III. About money. We were all thunderstruck by your statement that the C.O. must be published “on resources from abroad”, and that the bankruptcy of the C.C. must begin with the C.O. You write that this is not irritation and not a rebuke. Give me leave not to believe you. To say this calmly, coolly and in all seriousness is to proclaim a rupture between the C.O. and the Party, and this is something you could not wish. It is something unheard of to have the Party’s C.O. published not with the Party’s resources, but on funds abroad, and to decide that the bankruptcy of the Party must begin (rather than end) with the C.O. If we were to take this seriously, instead of regarding it merely as a sign of nervousness on account of temporary difficulties (for in general your turnover is a “fat” one, and your prospects both of the 60,000 arid the “undertaking” are three times “fatter”), we should have to take immediate steps to start publication “on resources from abroad ” of an organ of the Committee of the Organisation Abroad. But, I repeat, I regard this monstrous outburst on your part only as a state of nerves, and will await our personal meeting, since, in my opinion, it is not the beginning of a break, but a misunderstanding.

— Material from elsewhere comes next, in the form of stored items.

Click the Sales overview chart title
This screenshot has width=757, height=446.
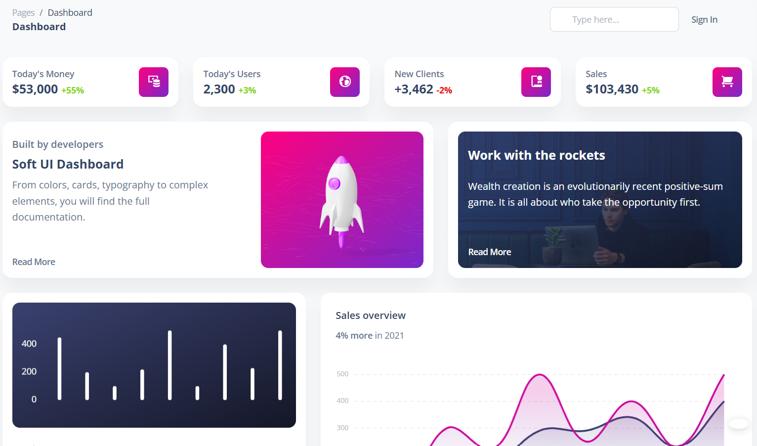(x=370, y=315)
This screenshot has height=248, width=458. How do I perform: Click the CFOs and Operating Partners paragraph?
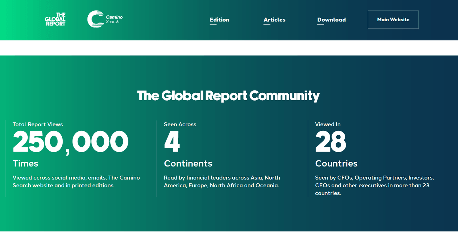click(374, 185)
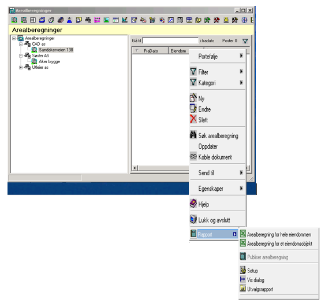
Task: Click the Koble dokument link icon
Action: 193,157
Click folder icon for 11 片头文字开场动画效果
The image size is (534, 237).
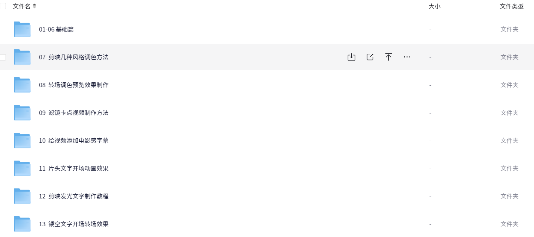coord(22,168)
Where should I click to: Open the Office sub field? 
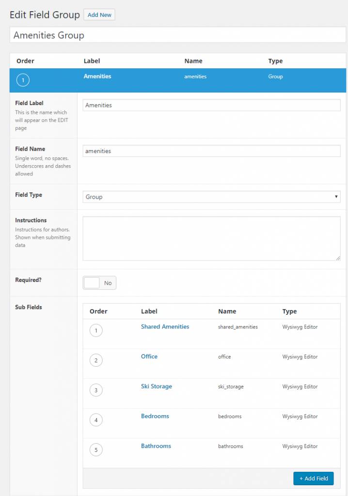149,357
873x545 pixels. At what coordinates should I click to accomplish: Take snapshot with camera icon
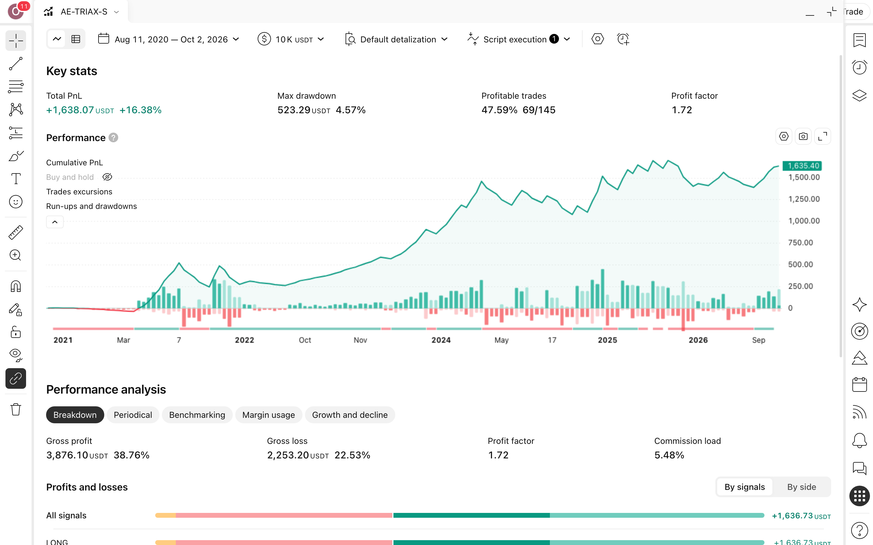[x=803, y=137]
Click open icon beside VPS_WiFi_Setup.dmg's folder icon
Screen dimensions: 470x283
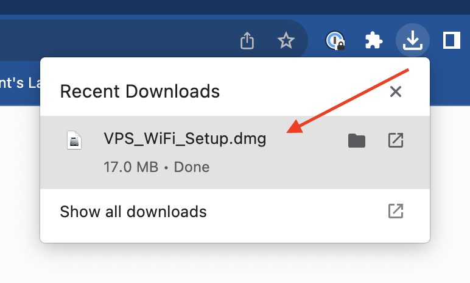tap(396, 140)

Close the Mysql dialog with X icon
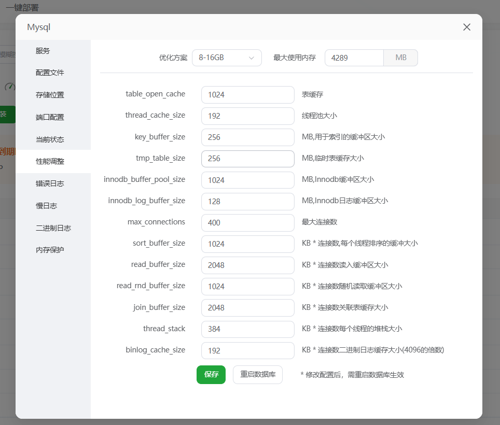(467, 27)
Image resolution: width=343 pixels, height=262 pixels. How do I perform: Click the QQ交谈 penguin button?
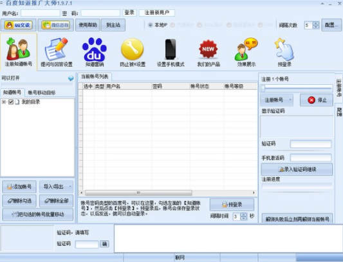point(19,25)
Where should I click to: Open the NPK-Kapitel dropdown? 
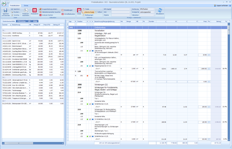[121, 9]
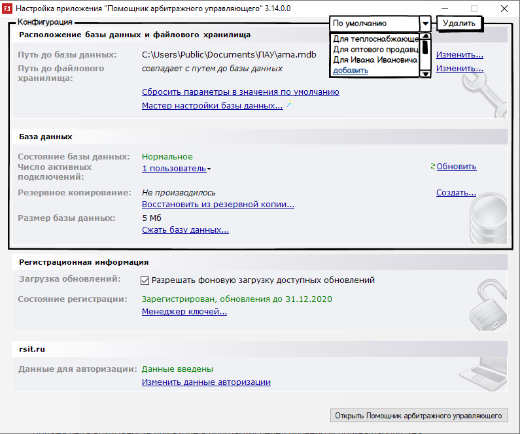The height and width of the screenshot is (434, 520).
Task: Click Изменить link for database path
Action: tap(459, 55)
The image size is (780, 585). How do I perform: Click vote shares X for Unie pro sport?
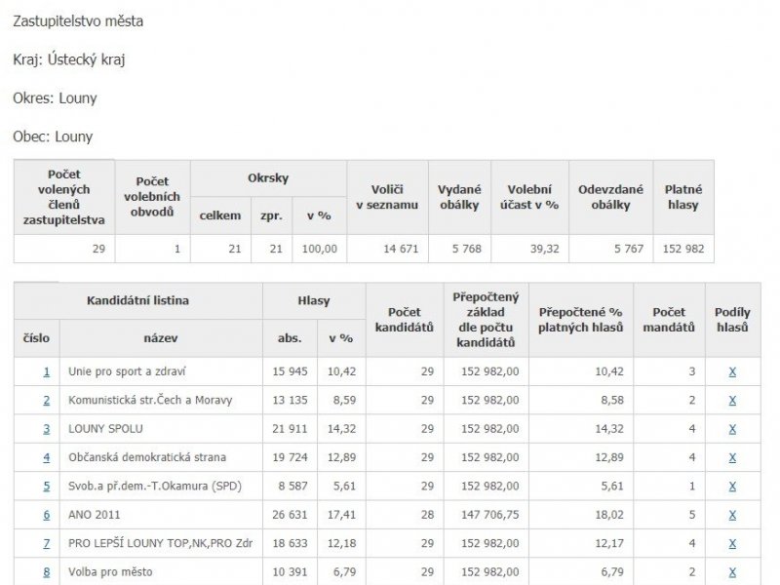[x=732, y=371]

 A space was left in the MS. after “as long ago as” for the date of the letter to the Central Committee—July 28 (see present edition, Vol. 34, pp. 320–22). N. K. Krupskaya crossed out “as long ago as” and wrote “earlier” over it.—Ed.
 The Central Committee’s letter of August 24 (September 6), 1905, was signed by three members of the C.C. (A. A. Bogdanov, D. S. Postolovsky and L. B. Krasin). It was in reply to Lenin’s Letter of August 1 (14), 1905 (see present edition, Vol. 34, pp. 326–27).
 The Central Committee resolution, entitled “The Central Committee on the Duma”, was published in Proletary (The Proletarian) No. 19, October 3 (September 20), 1905.
 Letuchy Listok TsK RSDRP (Leaflet of the Central Committee of the R.S.D.L.P.) was issued at various intervals and dealt with current tactical and organisational questions in the light of the decisions of the Party’s Third Congress. There were four issues in all.
 A reference to the agreement between the Bolsheviks and the Mensheviks in Nikolayev on joint political action. Both committees appointed representatives to a commission, called “United Organisation of Social-Democrats of the Town of Nikolayev”, with the task of working out a plan for joint action and agitation connected with it. To ensure the preparations for the action, the commission set up a technical group, a funds commission, and a combat group.
A report from Nikolayev on this agreement was published in the “From the Party” section of Proletary No. 9 of July 26 (13), 1905.